* _What is expected_
Locate every line below that contains the word "magnifier" and copy it.

* _Data for the task_

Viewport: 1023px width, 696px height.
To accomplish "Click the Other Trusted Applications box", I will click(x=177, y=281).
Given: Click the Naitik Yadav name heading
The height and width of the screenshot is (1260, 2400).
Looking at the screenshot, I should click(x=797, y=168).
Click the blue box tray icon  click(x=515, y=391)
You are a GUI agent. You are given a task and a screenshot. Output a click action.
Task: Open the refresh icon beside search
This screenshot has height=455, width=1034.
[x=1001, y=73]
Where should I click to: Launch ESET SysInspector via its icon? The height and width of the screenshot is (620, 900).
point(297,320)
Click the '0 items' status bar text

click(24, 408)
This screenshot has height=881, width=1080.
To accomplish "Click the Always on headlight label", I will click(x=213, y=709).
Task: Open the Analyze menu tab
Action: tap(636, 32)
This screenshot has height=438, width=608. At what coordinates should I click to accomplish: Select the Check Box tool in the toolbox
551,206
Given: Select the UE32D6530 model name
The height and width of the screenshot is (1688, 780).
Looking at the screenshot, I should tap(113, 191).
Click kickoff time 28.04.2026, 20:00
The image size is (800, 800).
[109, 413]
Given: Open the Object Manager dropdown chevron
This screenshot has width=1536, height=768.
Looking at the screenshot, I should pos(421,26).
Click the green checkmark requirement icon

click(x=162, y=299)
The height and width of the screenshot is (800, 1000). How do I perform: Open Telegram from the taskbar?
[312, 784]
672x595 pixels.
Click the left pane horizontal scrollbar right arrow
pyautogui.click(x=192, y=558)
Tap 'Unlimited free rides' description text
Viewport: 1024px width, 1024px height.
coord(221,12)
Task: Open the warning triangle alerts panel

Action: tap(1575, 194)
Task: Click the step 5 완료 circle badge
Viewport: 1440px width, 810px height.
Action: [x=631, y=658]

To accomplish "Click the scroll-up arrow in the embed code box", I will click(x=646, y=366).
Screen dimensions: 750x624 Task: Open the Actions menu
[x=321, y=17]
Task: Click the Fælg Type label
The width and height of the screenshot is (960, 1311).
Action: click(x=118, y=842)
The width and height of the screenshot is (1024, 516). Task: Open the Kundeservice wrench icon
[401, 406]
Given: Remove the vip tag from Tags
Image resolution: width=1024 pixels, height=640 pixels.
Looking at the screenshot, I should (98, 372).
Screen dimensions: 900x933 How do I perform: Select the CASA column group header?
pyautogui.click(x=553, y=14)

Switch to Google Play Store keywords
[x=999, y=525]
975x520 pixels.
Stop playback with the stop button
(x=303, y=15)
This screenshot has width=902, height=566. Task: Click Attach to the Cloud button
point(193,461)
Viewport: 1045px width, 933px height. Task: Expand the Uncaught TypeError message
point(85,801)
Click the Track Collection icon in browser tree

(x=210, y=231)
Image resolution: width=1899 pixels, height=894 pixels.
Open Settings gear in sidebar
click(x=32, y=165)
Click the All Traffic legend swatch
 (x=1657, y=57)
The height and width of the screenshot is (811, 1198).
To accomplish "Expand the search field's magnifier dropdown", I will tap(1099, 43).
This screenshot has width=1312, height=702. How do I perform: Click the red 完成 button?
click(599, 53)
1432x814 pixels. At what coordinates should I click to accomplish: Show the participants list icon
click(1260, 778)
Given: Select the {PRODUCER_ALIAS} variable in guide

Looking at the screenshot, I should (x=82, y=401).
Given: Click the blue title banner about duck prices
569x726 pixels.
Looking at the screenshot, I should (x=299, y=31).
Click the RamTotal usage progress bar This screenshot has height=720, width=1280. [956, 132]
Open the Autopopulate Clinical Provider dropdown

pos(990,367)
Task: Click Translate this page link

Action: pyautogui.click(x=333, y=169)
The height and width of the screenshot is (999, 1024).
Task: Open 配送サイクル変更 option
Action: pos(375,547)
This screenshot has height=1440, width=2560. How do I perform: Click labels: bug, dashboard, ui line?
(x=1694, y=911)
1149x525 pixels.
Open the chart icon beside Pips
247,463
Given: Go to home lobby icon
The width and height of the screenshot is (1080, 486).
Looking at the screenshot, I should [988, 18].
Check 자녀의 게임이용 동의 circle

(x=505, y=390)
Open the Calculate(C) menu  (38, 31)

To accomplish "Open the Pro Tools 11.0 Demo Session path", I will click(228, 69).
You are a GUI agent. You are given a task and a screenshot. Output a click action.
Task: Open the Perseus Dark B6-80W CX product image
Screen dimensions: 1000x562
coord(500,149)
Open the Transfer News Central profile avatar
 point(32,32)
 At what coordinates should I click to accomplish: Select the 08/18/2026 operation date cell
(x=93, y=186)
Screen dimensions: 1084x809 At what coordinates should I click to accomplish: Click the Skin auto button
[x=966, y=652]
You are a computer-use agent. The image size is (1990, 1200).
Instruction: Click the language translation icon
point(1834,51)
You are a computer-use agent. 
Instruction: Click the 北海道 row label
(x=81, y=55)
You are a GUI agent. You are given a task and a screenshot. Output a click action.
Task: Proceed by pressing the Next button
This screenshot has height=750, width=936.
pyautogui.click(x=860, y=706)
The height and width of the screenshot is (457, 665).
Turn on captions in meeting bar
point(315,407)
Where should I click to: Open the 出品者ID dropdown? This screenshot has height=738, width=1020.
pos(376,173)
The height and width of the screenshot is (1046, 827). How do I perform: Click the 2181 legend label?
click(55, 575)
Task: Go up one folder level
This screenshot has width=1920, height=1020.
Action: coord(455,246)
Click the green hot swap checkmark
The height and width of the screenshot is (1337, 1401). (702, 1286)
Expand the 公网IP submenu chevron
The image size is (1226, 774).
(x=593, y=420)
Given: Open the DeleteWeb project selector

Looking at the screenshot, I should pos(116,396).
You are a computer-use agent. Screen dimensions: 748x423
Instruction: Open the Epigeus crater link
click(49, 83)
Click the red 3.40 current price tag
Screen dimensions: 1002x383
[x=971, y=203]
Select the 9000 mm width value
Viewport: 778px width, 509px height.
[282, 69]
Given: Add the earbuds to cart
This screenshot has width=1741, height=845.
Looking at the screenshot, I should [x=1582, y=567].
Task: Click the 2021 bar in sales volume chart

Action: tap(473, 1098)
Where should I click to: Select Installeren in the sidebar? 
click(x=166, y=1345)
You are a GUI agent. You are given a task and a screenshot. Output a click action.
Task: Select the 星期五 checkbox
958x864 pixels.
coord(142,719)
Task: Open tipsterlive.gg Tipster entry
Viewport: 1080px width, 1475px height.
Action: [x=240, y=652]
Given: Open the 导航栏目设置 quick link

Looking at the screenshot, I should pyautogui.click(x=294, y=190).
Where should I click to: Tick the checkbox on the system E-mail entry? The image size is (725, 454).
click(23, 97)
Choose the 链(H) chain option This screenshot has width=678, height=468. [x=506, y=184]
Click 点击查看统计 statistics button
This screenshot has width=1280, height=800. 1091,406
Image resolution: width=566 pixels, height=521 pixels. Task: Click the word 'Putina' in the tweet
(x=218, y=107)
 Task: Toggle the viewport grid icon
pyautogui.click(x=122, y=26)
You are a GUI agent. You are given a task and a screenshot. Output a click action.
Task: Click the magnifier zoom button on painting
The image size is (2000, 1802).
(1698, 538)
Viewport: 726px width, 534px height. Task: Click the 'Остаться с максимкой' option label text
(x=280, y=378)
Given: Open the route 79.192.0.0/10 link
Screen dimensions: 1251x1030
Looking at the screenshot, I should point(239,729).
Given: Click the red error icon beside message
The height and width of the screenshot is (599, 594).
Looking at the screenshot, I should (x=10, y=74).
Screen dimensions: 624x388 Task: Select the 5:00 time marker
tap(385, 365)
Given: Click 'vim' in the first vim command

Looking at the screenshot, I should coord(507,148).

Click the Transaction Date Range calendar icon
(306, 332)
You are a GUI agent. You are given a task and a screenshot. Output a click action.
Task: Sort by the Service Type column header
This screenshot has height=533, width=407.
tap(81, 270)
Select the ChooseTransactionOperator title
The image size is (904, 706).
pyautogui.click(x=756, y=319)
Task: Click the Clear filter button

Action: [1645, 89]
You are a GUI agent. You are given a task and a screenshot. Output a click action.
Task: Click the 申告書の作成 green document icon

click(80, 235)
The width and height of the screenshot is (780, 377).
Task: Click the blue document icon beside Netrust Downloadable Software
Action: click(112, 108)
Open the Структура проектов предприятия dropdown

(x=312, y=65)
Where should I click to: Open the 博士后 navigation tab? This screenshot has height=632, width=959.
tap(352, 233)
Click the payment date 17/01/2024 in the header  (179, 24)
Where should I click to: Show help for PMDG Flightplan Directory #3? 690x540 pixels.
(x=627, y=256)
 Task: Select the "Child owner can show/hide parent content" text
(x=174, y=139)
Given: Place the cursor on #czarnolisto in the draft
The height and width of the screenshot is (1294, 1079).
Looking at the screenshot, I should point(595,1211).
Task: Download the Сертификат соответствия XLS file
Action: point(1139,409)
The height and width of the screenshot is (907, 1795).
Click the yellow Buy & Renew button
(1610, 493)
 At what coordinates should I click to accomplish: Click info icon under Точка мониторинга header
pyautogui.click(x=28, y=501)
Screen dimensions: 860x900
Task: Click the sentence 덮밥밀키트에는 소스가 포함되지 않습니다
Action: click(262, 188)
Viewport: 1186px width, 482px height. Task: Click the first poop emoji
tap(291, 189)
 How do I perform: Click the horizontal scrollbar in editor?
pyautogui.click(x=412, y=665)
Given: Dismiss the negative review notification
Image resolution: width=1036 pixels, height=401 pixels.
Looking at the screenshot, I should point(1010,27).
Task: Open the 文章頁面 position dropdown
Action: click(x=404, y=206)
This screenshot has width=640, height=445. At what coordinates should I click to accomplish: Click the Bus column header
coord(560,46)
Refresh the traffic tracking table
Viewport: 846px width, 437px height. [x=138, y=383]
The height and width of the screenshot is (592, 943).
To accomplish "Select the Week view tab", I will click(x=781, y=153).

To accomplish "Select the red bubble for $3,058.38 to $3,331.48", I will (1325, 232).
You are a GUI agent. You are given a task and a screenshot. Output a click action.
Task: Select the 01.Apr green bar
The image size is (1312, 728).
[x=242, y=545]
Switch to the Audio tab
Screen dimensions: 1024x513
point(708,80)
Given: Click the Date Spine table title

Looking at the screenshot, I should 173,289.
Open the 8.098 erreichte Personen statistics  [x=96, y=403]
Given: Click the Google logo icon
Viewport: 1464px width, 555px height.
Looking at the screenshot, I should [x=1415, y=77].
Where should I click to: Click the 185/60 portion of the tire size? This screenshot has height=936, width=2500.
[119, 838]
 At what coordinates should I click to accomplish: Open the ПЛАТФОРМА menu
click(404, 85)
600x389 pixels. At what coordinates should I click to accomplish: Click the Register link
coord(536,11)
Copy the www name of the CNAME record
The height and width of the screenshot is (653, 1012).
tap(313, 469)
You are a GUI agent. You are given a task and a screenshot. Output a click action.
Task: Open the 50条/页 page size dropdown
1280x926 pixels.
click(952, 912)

* _Task response_
To accomplish "Expand the search field's magnifier dropdown", I will tap(1099, 43).
Task: Click the magnifier zoom button on painting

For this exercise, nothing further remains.